Task statement
The line with "Task: Clear console with the ban icon" marks the first line to copy, and the line with "Task: Select large" marks the last. Transcribe that stretch of the data below exactly, without pictures.
(Beginning of Data under study)
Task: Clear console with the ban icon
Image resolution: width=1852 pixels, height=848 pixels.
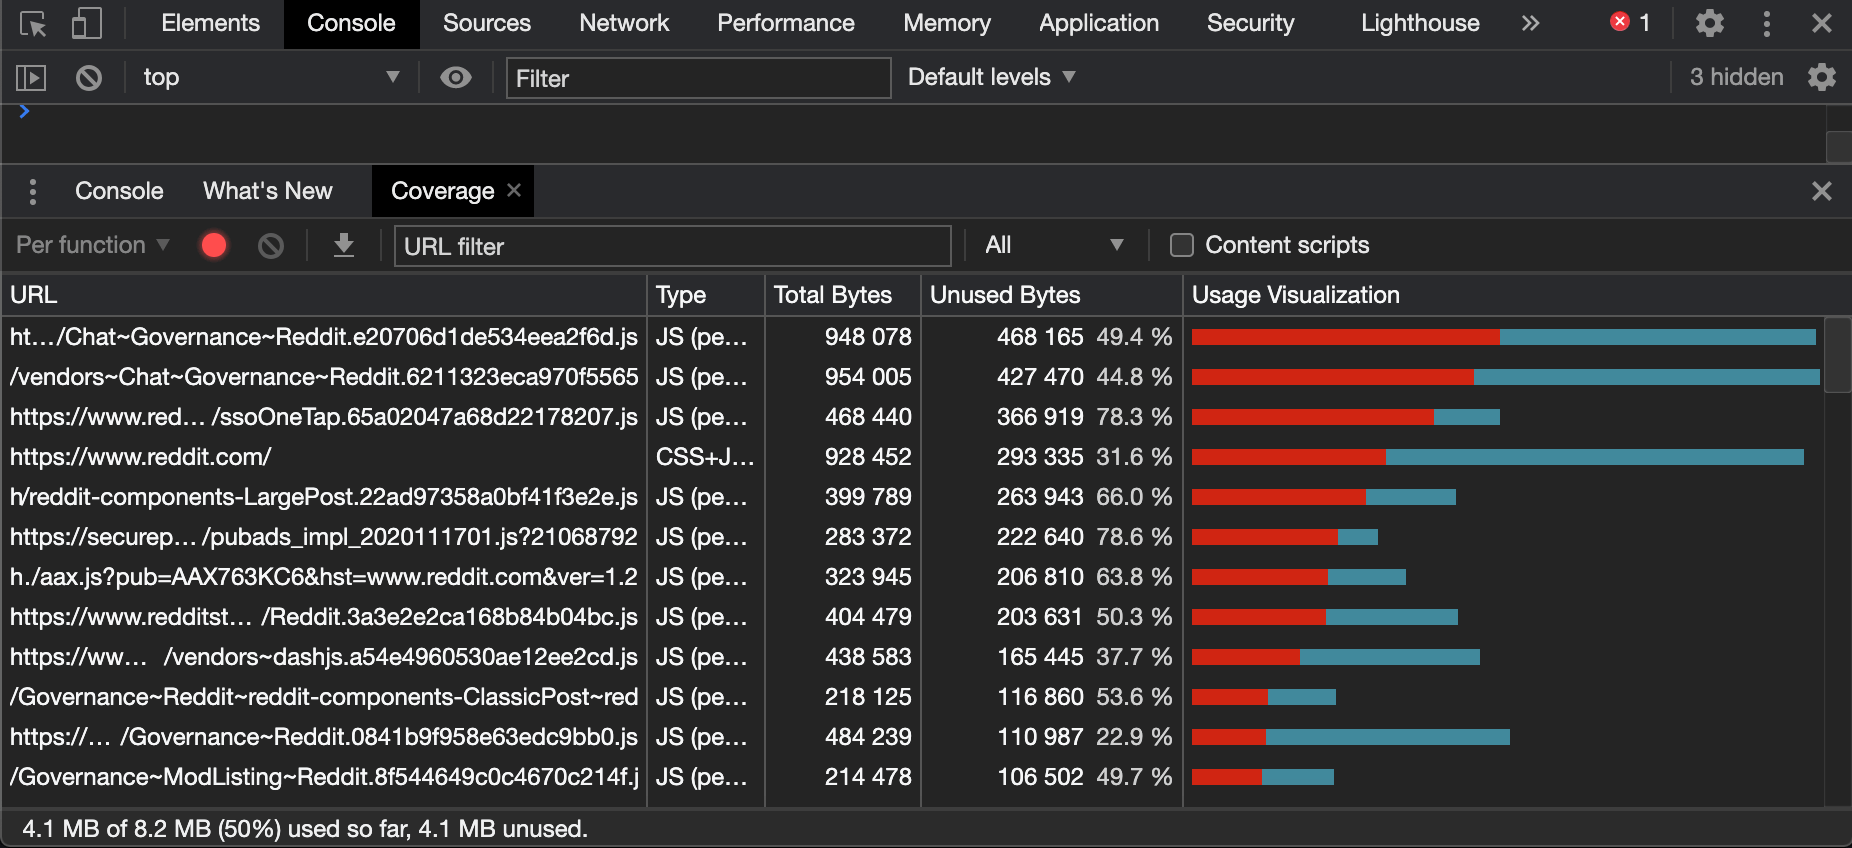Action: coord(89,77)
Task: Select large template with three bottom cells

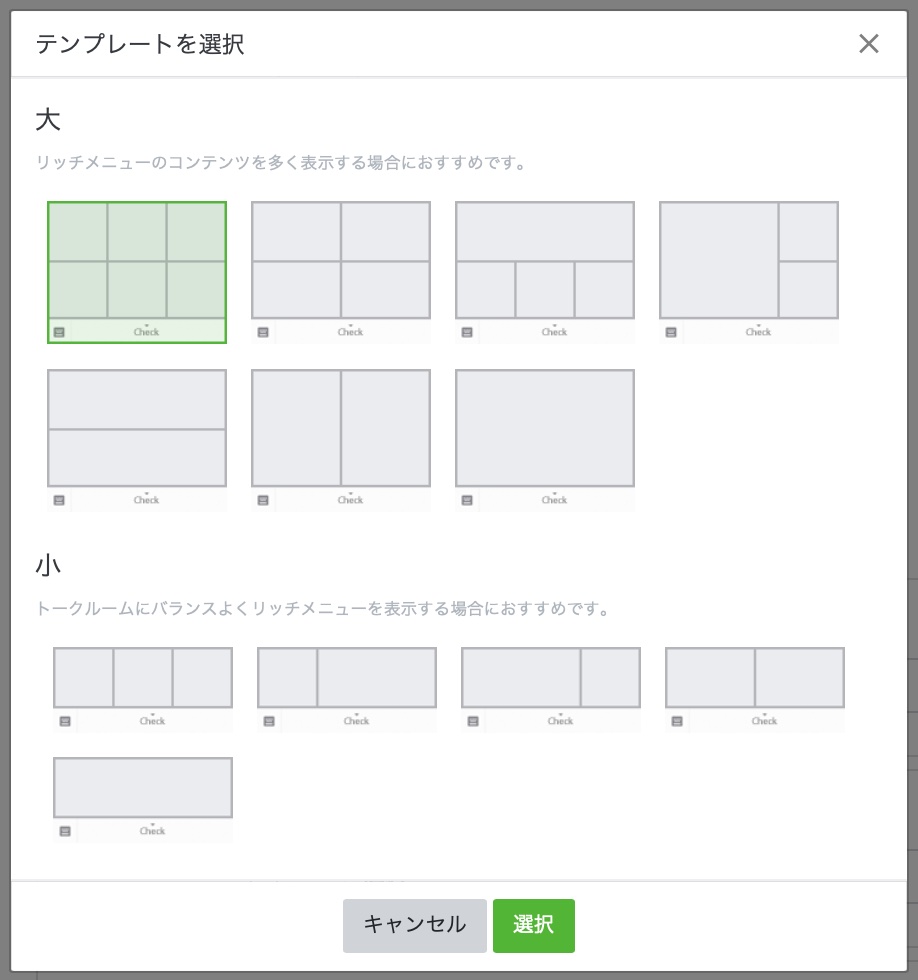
(End of Data under study)
(Beginning of Data under study)
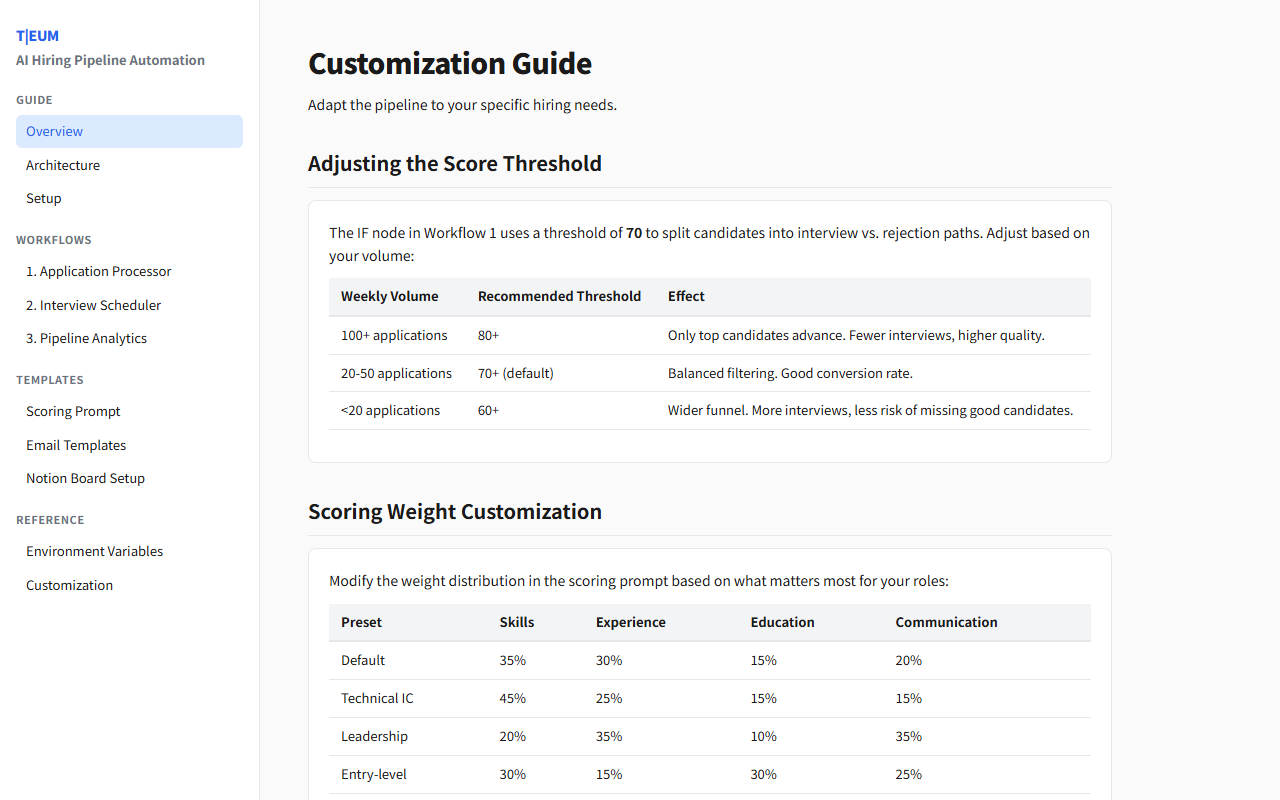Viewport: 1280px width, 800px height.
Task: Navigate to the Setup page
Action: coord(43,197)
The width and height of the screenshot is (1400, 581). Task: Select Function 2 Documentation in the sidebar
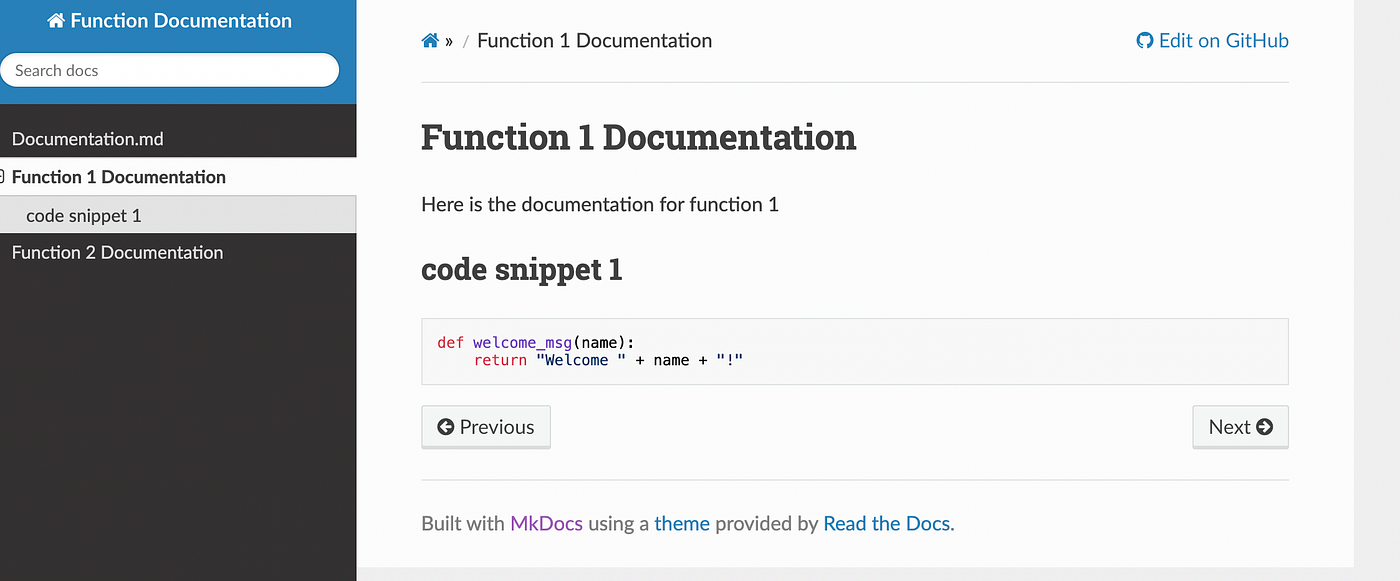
(End of Data under study)
Expected answer
Task: Clear console with the ban icon
Image resolution: width=1852 pixels, height=848 pixels.
Action: coord(89,77)
Task: Select large template with three bottom cells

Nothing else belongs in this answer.